:: Problem statement ::
The answer must be one number: how many lines below contain the word "phone".

[[ Data to process, beginning ]]

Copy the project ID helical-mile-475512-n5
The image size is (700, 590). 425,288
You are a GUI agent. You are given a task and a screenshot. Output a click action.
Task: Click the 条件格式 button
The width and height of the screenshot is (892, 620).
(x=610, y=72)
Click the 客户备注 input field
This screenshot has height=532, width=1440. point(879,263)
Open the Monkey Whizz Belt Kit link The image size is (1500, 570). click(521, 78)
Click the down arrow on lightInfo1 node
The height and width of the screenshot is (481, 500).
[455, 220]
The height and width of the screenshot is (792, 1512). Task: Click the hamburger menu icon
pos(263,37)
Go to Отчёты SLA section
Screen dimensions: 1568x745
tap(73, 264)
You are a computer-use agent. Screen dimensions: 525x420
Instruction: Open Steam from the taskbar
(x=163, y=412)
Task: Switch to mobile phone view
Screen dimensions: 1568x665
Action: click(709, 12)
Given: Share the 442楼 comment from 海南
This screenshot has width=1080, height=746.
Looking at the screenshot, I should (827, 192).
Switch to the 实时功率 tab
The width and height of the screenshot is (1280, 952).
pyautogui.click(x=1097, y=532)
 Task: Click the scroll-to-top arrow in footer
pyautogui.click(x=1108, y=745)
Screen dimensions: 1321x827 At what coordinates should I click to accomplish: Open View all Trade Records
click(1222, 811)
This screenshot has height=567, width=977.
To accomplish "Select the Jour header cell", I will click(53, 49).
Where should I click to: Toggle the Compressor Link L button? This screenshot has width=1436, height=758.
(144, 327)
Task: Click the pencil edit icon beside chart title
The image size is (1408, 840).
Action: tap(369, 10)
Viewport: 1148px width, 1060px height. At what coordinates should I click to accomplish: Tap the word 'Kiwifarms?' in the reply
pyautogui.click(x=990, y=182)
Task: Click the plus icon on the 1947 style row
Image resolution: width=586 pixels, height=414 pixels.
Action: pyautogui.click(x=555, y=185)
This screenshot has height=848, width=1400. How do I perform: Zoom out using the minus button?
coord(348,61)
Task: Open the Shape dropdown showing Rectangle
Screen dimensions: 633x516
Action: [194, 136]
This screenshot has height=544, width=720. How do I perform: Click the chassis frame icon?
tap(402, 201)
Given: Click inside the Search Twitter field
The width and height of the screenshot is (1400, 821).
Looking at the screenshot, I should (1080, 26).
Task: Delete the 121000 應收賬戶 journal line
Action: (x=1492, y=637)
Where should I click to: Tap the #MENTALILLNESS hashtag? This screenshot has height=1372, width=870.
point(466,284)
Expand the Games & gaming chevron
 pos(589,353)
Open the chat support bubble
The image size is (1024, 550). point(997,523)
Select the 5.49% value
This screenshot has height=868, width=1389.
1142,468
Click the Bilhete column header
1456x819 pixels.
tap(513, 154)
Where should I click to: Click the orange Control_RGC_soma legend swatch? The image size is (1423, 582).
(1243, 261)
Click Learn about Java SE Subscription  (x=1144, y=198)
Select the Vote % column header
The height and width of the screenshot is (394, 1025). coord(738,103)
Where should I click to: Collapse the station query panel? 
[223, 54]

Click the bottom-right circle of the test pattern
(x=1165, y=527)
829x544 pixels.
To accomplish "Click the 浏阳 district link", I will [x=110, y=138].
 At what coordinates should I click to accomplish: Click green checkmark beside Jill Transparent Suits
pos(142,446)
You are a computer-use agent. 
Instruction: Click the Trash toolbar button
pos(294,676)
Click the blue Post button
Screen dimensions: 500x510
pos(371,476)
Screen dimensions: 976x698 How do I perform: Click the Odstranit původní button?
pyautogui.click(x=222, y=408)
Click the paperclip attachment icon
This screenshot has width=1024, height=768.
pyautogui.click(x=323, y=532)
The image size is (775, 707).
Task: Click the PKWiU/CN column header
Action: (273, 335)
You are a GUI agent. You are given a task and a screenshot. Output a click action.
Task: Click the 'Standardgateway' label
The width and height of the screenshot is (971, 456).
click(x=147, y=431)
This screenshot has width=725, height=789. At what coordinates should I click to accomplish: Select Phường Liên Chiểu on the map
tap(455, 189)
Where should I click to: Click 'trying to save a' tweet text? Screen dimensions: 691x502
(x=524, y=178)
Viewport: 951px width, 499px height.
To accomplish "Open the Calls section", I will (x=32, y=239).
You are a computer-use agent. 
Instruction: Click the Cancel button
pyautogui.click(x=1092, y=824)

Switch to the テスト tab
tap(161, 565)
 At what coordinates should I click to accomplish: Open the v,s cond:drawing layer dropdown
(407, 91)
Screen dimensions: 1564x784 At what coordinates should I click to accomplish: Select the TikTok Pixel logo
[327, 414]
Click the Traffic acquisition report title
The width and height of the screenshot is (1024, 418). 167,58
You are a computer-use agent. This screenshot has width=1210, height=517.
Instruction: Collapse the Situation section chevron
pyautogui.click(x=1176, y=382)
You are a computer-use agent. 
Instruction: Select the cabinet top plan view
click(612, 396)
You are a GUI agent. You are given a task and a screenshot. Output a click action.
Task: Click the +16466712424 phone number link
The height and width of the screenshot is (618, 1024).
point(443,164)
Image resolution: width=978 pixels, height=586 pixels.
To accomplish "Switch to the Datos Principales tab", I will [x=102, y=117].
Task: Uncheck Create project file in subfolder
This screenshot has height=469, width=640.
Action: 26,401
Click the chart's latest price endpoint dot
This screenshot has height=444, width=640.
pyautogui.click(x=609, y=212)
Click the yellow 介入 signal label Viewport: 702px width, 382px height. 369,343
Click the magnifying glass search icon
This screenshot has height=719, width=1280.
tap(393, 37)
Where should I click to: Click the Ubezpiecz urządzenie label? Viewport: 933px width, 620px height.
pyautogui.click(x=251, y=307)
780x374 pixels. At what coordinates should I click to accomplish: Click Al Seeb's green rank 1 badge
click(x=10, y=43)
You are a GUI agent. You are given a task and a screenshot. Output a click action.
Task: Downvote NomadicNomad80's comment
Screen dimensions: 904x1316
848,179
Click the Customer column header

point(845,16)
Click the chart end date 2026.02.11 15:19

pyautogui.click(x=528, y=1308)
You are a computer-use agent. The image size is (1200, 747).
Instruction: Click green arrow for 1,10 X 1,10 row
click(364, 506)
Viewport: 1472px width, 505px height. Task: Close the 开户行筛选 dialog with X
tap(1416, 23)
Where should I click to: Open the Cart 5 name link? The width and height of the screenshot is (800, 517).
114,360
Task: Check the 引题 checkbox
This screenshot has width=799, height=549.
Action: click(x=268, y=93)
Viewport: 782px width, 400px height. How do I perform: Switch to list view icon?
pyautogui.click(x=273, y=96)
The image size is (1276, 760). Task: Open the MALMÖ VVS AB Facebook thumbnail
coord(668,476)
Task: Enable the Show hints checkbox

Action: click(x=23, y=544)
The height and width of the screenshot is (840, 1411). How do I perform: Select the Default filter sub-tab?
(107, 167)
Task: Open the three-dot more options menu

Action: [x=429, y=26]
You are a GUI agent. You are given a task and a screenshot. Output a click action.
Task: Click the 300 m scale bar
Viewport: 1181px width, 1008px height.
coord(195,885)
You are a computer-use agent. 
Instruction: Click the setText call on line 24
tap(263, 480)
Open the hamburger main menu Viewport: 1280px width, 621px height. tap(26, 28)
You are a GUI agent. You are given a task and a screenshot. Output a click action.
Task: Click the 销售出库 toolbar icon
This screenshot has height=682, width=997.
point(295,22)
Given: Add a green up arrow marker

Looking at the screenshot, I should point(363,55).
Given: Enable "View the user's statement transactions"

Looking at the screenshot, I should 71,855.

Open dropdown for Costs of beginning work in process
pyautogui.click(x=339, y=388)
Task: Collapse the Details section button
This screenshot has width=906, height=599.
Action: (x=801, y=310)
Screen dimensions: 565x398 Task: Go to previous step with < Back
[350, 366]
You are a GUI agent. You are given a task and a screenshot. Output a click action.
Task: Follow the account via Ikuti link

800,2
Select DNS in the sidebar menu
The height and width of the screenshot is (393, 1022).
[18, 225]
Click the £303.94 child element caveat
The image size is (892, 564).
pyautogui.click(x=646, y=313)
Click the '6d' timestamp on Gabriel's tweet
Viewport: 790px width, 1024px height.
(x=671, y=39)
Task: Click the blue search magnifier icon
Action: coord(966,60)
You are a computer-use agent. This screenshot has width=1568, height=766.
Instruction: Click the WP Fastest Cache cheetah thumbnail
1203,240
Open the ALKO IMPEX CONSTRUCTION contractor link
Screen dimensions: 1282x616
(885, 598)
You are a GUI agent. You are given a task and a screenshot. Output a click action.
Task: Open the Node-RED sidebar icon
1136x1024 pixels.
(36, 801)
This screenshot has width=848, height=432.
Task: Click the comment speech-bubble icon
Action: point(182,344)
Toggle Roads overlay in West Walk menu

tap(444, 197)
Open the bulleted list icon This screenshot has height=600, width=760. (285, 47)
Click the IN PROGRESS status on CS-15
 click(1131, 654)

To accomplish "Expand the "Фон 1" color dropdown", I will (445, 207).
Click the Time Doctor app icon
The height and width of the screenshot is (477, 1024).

[[ Data to process, end ]]

:: Exercise response ::
2